Prazosin Hydrochloride

Brand Names Minipress, Minipress XL

Classification

Therapeutic: Antihypertensive, Alpha-1 Adrenergic Blocker

Pharmacological: Alpha-1 Adrenergic Antagonist

FDA Approved Indications

Hypertension
Benign Prostatic Hyperplasia (BPH)

Mechanism of Action

Prazosin selectively blocks alpha-1 adrenergic receptors in vascular smooth muscle, resulting in vasodilation and decreased blood pressure. It also relaxes smooth muscle in the prostate and bladder neck, improving urinary flow in BPH.

Dosage and Administration

Adult: Starting dose is typically 1 mg two or three times daily, titrated up as needed to control blood pressure, not exceeding 20 mg per day.

Pediatric: Not typically used in pediatric patients.

Geriatric: Start at lower doses due to increased sensitivity; titrate carefully.

Renal Impairment: Use caution; dosage adjustment may be necessary depending on severity.

Hepatic Impairment: Use with caution; no specific dosage adjustment established.

Pharmacokinetics

Absorption: Well absorbed orally.

Distribution: Significantly bound to plasma proteins.

Metabolism: Partially metabolized in the liver.

Excretion: Excreted mainly in the urine.

Half Life: 2 to 3 hours.

Contraindications

Hypersensitivity to prazosin or other quinazoline derivatives.

Precautions

Caution in patients with a history of syncope, hepatic impairment, or orthostatic hypotension.

Adverse Reactions - Common

Dizziness (Common)
Drowsiness (Less common)
Headache (Less common)
NV (nausea and vomiting) (Less common)

Adverse Reactions - Serious

Syncope (fainting) (Less common)
Priapism (Rare)
Dyspnea (Rare)
Laryngeal edema (Rare)

Drug-Drug Interactions

Other antihypertensives (additive hypotension)
Phosphodiesterase inhibitors (risk of hypotension)

Drug-Food Interactions

N/A

Drug-Herb Interactions

N/A

Nursing Implications

Assessment: Monitor blood pressure regularly, especially during dose titration and for orthostatic hypotension.

Diagnoses:

Risk for Falls related to hypotension and dizziness.
Ineffective tissue perfusion related to vasodilation.

Implementation: Administer initially at bedtime to decrease episodic dizziness.
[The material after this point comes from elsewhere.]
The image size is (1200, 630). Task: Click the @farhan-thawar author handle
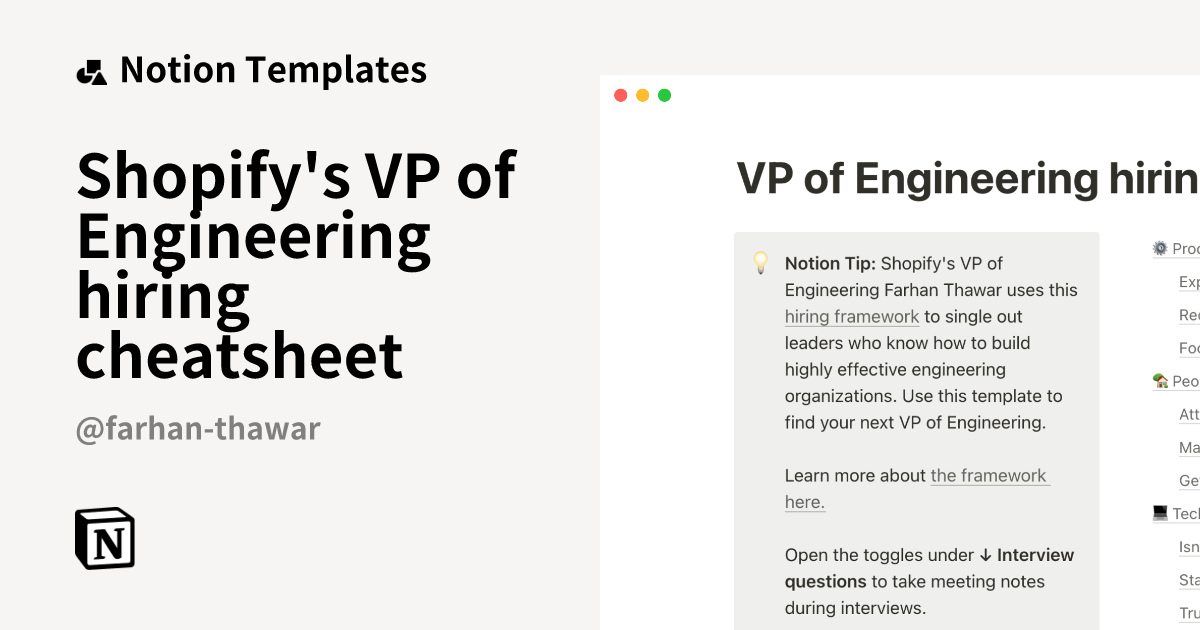198,428
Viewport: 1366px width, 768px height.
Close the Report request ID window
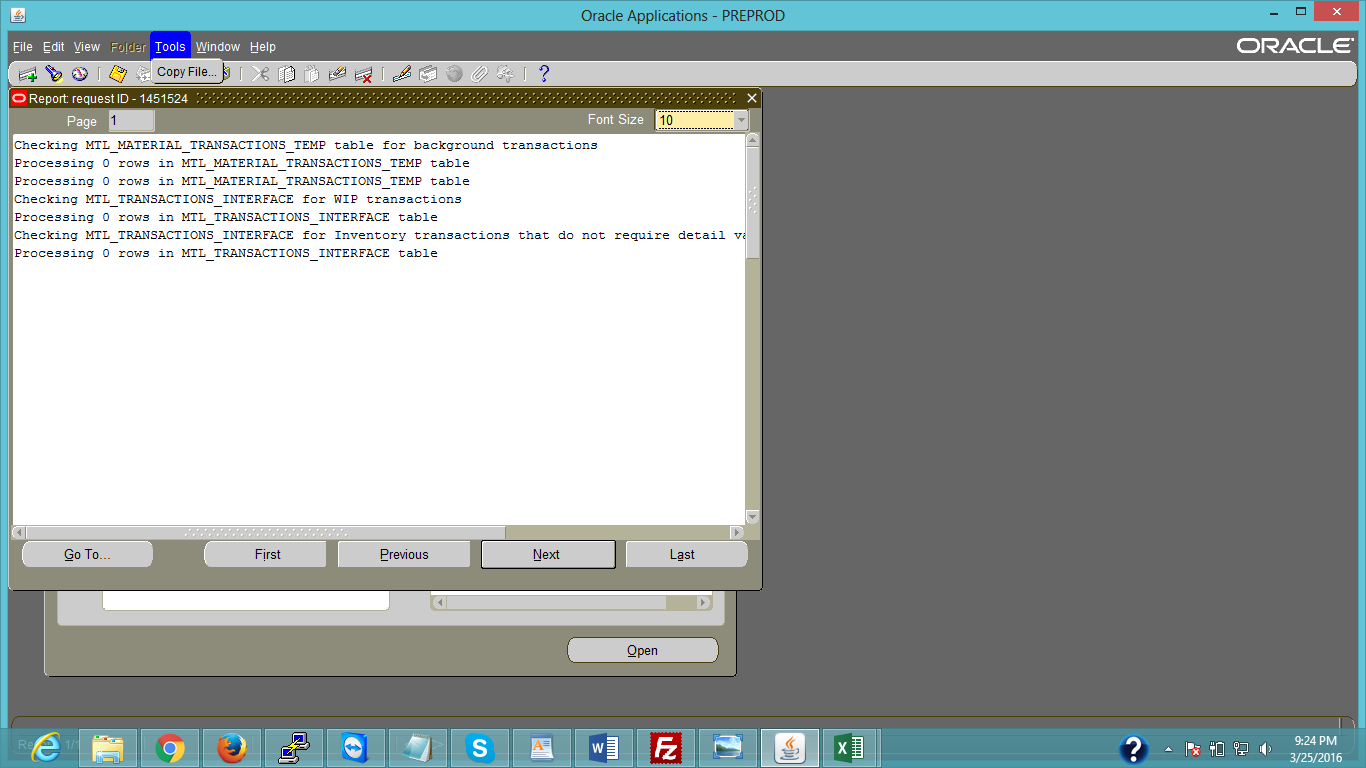pos(752,98)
Titrate dose gradually. Educate patient to rise slowly from sitting or lying position.

Evaluation: Evaluate blood pressure response, symptom improvement, and adverse effects.

Patient/Family Teaching

Take medication exactly as prescribed.
Rise slowly from seated or lying positions to avoid dizziness and falls.
Notify healthcare provider if experiencing dizziness, fainting, or other concerning symptoms.
Avoid sudden changes in position.

Special Considerations

Black Box Warnings:

None currently

Genetic Factors: None established.

Lab Test Interference: May cause false-positive results in certain lab tests for catecholamines.

Overdose Management

Signs/Symptoms: Severe hypotension, dizziness, tachycardia or bradycardia, syncope.

Treatment: Place patient in supine position, monitor vital signs, administer IV fluids as needed, use vasopressors if necessary; activated charcoal if ingestion is recent.

Storage and Handling

Storage: Store at room temperature, away from moisture and heat.

Stability: Stable under recommended storage conditions.